8. **LLM-42 @100% (Cyan):** The second slowest line, closely following the blue @2% line but slightly above it for most of the curve. Reaches CDF ~0.6 by ~25,000 ms and CDF ~0.9 by ~60,000 ms.
**Spatial Grounding & Cross-Reference:**
* The legend is positioned in the center-right, overlapping the upper portion of the curves.
* The **fastest group** (steepest curves, reaching high CDF at low latency) consists of: `SGLang non-deterministic` (green), `SGLang deterministic` (red), `LLM-42 @5%` (orange), and `LLM-42 @10%` (purple). These are tightly clustered in the top-left region of the plot.
* The **slowest group** (most gradual curves) consists of: `LLM-42 @2%` (blue) and `LLM-42 @100%` (cyan). These two lines are very close together, forming the lower boundary of the curve bundle.
* The `LLM-42 @20%` (brown) and `LLM-42 @50%` (pink) lines occupy the middle ground between the fast and slow groups.
### Key Observations
1. **Clear Performance Tiers:** There is a distinct separation between the high-performance tier (SGLang modes and LLM-42 @5%/10%) and the lower-performance tier (LLM-42 @2% and @100%).
2. **Non-Monotonic Relationship with Percentage:** For LLM-42, performance does not improve linearly with the percentage parameter. The best performance is seen at @5% and @10%, while both lower (@2%) and higher (@50%, @100%) percentages result in significantly worse latency distributions.
3. **SGLang Deterministic vs. Non-deterministic:** The deterministic mode (red) has a very slightly worse latency profile than the non-deterministic mode (green), but the difference is minimal.
4. **Convergence at High Latency:** All configurations eventually reach a CDF of 1.0, meaning all requests complete given enough time (up to ~140 seconds for the slowest). The critical difference is in the "tail latency" – the time required to complete the last 5-10% of requests.
### Interpretation
This chart is a performance benchmark likely comparing different serving or inference systems for large language models (LLMs). The CDF format is excellent for understanding not just average latency, but the entire distribution, which is critical for service-level agreements (SLAs).
* **What the data suggests:** The `SGLang` systems and `LLM-42` configured with a 5% or 10% parameter offer the best and most consistent latency.

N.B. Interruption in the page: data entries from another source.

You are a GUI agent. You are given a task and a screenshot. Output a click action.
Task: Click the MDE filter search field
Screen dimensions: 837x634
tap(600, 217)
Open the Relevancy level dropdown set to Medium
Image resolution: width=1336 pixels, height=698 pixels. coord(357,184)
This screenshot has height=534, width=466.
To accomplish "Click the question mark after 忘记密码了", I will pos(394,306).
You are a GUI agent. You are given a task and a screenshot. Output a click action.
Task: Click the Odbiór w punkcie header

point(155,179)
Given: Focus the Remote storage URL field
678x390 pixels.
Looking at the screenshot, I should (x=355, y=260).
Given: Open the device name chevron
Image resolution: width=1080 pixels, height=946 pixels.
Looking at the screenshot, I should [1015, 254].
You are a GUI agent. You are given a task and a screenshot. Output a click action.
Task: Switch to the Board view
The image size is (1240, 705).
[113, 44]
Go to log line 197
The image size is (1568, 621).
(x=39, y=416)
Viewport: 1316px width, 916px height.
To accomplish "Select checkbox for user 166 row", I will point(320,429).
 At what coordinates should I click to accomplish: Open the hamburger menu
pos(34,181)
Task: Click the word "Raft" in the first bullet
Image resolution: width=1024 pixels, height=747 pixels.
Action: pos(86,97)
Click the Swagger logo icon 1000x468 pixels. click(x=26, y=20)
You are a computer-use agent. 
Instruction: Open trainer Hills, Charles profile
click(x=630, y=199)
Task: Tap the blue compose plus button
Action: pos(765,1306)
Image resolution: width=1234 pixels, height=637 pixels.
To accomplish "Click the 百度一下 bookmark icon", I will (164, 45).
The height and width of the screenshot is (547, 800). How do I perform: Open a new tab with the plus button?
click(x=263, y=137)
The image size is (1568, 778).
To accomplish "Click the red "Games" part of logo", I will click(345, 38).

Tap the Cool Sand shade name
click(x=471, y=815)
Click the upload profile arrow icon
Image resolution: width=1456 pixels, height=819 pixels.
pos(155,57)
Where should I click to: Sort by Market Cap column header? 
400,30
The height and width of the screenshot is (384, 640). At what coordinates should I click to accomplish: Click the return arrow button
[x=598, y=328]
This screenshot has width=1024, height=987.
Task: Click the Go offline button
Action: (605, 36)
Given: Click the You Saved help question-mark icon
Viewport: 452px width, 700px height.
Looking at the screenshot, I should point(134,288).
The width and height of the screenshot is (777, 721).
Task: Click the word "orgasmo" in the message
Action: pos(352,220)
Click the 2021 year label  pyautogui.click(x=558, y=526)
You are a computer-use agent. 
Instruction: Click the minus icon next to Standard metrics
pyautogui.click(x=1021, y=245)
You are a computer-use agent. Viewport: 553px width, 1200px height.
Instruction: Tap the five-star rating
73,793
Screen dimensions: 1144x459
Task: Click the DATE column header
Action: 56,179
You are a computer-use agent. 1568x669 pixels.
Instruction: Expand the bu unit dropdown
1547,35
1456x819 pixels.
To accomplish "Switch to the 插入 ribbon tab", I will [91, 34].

They handle the vast majority of requests (e.g., 90%) in under 15-20 seconds. The `LLM-42 @2%` and `@100%` configurations have much heavier tails, meaning a significant fraction of users would experience wait times of 40 seconds or more.
* **Why the non-monotonic trend?** The percentage parameter (`@X%`) likely controls a resource allocation or batching strategy. The optimal point (@5-10%) suggests a "sweet spot." Too low (@2%) may underutilize resources, while too high (@50-100%) may cause contention, queuing, or inefficient batching, degrading performance.
* **Practical Implication:** For a production system prioritizing low and predictable latency, `SGLang` or `LLM-42` tuned to 5-10% would be preferable. The `LLM-42 @100%` configuration, while perhaps maximizing throughput in some other metric, comes at a severe cost to tail latency. The chart argues strongly against using the extreme percentage settings for latency-sensitive applications.